Excel screen caption

 

12. To remove the spaces between the bars, right click on any bar on the graph. Select Format Data Series. Under the Gap Width section, drag the slider to the very left to the No Gap side and click Close (alternatively, in the box below the Gap Width section, delete 150% and enter 0%).

Excel screen caption

The next few steps will help format the Epi Curve. The next steps do not have to follow the order listed, and are also optional formatting steps.

 

  • Visual customizations
    When the Epi Curve is selected, a new menu appears in the ribbon menu: PivotChart Tools.
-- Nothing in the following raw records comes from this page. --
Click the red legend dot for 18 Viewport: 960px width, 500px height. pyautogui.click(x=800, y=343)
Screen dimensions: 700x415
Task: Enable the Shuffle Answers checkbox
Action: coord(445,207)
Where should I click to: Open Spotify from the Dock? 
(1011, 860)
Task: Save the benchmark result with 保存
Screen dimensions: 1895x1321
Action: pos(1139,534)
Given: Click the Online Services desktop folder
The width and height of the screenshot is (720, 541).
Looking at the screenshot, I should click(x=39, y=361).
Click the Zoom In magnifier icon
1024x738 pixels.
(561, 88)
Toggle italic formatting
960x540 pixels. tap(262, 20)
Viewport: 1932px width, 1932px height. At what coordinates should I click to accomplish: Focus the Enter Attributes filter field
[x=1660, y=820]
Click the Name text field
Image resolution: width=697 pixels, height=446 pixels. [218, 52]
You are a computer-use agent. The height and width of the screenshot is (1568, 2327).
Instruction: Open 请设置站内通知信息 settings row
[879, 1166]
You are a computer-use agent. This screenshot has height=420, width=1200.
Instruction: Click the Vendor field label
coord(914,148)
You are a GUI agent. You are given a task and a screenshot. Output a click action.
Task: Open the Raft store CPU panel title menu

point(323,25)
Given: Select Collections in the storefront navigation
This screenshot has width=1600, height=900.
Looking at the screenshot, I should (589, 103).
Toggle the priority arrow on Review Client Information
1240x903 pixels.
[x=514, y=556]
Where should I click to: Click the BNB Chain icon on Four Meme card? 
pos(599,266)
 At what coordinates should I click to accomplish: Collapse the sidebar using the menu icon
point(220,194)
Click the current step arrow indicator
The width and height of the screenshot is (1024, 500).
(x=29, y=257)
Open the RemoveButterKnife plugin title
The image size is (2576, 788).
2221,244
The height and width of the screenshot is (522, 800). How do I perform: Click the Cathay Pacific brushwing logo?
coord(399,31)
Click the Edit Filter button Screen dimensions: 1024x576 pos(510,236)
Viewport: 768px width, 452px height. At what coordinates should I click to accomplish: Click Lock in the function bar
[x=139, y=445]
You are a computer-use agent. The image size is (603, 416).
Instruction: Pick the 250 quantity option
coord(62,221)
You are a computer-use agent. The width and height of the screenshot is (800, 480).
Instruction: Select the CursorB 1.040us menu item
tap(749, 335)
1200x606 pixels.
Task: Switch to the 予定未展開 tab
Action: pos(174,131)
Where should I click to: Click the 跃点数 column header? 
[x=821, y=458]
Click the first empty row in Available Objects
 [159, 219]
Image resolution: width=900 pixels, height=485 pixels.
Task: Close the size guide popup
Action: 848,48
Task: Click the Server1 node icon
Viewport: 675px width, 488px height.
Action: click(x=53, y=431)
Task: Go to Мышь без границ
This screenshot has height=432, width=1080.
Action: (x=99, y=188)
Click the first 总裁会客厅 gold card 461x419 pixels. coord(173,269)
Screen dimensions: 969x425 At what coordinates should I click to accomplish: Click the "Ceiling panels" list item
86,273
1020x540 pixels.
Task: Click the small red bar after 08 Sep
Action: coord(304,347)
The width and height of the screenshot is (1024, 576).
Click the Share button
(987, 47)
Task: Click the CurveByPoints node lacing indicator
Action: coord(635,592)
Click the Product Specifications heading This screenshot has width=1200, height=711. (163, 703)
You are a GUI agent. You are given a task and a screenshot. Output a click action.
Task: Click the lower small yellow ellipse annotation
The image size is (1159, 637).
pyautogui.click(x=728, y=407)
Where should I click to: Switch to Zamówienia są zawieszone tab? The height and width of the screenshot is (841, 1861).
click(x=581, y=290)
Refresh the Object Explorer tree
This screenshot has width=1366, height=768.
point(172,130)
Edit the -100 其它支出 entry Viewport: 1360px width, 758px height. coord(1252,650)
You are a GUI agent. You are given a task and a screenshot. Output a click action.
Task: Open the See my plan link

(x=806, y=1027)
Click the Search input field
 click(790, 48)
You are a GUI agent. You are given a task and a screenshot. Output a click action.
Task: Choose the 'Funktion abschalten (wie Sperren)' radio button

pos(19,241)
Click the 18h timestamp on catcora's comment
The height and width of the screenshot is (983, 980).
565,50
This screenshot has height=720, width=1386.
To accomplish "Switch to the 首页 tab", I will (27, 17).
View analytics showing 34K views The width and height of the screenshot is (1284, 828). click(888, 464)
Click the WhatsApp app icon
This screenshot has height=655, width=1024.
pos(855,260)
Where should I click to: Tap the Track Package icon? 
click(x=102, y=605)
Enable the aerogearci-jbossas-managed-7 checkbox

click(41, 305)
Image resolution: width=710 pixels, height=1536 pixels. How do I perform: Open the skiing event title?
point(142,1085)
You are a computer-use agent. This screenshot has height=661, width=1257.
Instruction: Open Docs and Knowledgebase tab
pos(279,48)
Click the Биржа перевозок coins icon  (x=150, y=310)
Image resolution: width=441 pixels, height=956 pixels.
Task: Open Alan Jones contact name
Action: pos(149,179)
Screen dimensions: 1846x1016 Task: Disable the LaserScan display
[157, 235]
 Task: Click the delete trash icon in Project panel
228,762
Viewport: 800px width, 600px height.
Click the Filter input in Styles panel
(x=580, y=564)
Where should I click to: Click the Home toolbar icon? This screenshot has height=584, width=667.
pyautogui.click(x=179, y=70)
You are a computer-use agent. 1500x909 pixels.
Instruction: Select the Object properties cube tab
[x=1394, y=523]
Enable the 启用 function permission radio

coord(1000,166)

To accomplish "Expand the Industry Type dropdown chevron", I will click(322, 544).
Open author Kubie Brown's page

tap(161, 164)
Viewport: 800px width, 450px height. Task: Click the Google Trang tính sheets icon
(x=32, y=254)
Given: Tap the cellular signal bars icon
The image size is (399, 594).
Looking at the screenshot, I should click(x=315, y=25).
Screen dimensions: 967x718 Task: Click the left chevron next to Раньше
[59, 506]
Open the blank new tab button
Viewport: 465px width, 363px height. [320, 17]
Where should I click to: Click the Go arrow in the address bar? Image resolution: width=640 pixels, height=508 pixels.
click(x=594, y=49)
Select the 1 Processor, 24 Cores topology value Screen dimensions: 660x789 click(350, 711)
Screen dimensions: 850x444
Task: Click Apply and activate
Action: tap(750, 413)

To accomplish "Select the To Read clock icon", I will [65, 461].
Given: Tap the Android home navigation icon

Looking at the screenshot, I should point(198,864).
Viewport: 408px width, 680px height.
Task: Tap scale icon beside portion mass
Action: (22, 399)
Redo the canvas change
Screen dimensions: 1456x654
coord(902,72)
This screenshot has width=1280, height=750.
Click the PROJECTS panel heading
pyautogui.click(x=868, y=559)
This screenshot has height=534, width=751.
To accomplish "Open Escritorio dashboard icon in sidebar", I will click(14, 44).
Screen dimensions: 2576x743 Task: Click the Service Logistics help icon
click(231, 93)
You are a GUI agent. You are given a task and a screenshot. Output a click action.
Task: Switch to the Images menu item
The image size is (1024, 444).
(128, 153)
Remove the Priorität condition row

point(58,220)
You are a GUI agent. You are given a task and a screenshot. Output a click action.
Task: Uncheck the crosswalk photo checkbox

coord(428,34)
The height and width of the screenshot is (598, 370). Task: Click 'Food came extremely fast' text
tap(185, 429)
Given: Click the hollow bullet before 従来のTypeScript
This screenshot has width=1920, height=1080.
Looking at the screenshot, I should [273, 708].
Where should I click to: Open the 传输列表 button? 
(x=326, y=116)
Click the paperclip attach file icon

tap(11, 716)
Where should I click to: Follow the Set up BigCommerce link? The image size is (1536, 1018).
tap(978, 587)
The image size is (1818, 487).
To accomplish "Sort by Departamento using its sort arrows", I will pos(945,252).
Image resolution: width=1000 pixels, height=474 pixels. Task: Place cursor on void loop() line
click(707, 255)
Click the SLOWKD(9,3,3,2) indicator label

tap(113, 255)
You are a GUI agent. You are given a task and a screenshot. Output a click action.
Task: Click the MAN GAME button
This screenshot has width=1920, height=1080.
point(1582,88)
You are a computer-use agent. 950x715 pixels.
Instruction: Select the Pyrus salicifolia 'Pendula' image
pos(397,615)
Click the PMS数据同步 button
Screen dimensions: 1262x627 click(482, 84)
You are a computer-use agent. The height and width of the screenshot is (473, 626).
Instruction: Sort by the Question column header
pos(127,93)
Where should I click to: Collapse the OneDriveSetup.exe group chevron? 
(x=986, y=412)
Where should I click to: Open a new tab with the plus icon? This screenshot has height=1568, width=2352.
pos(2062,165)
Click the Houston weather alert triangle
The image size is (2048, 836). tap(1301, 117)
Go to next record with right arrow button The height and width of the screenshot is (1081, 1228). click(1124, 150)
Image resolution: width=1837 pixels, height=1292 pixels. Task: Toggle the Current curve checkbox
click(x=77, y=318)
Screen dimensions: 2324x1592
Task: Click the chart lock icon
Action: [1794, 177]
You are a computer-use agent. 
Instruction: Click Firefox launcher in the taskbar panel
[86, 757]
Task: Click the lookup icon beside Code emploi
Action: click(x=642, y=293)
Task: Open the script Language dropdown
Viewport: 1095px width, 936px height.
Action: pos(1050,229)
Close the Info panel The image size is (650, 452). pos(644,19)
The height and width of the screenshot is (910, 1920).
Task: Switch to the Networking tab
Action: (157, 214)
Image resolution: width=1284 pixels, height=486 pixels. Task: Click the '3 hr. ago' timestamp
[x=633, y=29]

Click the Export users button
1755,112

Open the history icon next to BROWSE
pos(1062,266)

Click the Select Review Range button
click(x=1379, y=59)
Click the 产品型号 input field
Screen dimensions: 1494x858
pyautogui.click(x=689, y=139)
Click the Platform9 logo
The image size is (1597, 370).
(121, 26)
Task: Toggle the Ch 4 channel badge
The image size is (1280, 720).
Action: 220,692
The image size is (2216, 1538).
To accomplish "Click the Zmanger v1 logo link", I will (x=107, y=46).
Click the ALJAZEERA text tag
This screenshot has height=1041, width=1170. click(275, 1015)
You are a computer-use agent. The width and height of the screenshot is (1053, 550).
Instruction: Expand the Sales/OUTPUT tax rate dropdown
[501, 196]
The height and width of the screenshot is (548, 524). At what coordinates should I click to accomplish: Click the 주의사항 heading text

There are 4 menus to format and customize the Epi curve to look exactly the way you want it to. Key features in these 4 menus are listed below:

    • Design: Use the chart styles to choose the colours and outlines of the Epi curve.
    • Layout: Modify labels and axes on your Epi Curve.
    • Format: Modify specific colours and styles on your Epi Curve.
    • Analyze: Refresh your PivotTable data to reflect on your Epi Curve.

Excel screen caption

  •  Removing/hiding rows that aren’t needed
    There are two rows that probably are not needed in your graph. For example, if you created an Epi Curve by Week: <2014-06-15 or (blank) and >2014-07-12. These can be removed in the Epi Curve by hiding them. In the PivotTable, click the drop down arrow beside Row Labels and uncheck them both. Click OK.
  •  Remove the field buttons on the Epi curve
    Right-click any of the Field Buttons on the Graph, select Hide All Field Buttons on Chart

Excel screen caption

  •  Adding Labels to the Epi Curve
    1. Axis Titles: Select the Epi curve. Under the PivotChart Tools in the top Ribbon, select the
      Layout tab, and then the Axis Title.
      (1) Select Primary Horizontal Axis >> Title Below Axis.
      (2) Select Primary Vertical Axis >> Rotated Title.
      After adding the titles in, select each on the Epi Curve, rename, and re-position as needed. Font types and sizes can also be modified by selecting the titles and using the Home menu tab.
    2. Chart Title: Select the Epi curve. Under the PivotChart Tools in the top Ribbon, select the Layout tab >> Chart Title >> Centered Overlay Title or Above Chart. After adding the titles in, select each on the Epi Curve, rename, and re-position as needed. Font types and sizes can also be modified by selecting the titles and using the Home menu tab.
    3. Legend: Select the Epi curve. Under the PivotChart Tools in the top Ribbon, Select Layout tab >> Legend. Choose the location of your legend by playing around with 6 options available. The legend can also be manually moved and resized as needed. Font types and sizes can also be modified by selecting the titles and using the Home menu tab.
    4. Pre-chosen labels: Excel has a number of pre-chosen label options that can be used and then modified: PivotChart Tools >> Design >> Chart Layouts

  •  Formatting the Axes
    1. y-axis: Currently, your y-axis is in the default form (intervals of 2 if graphed by week or intervals of 0.5 if graphed by day). To change this to show intervals of 1, right-click the y-axis and select Format Axis. Under the Axis Options/Major Unit and Minor Unit, select Fixed, and enter 1.0 in the box. Select Close.
    2. x-axis: The x-axis is also in its default form. In the Week of Illness Onset graph, the x-axis is currently in a long date form. To rename this to your preference, select each row in the PivotTable and in the Formula Bar, replace the existing text with your preferred labels. Example: Select the cell that contains 2014-06-15 – 2014-06-21 in the PivotTable. Then, in the Formula Bar, delete the text and enter June 15. Repeat for all other labels.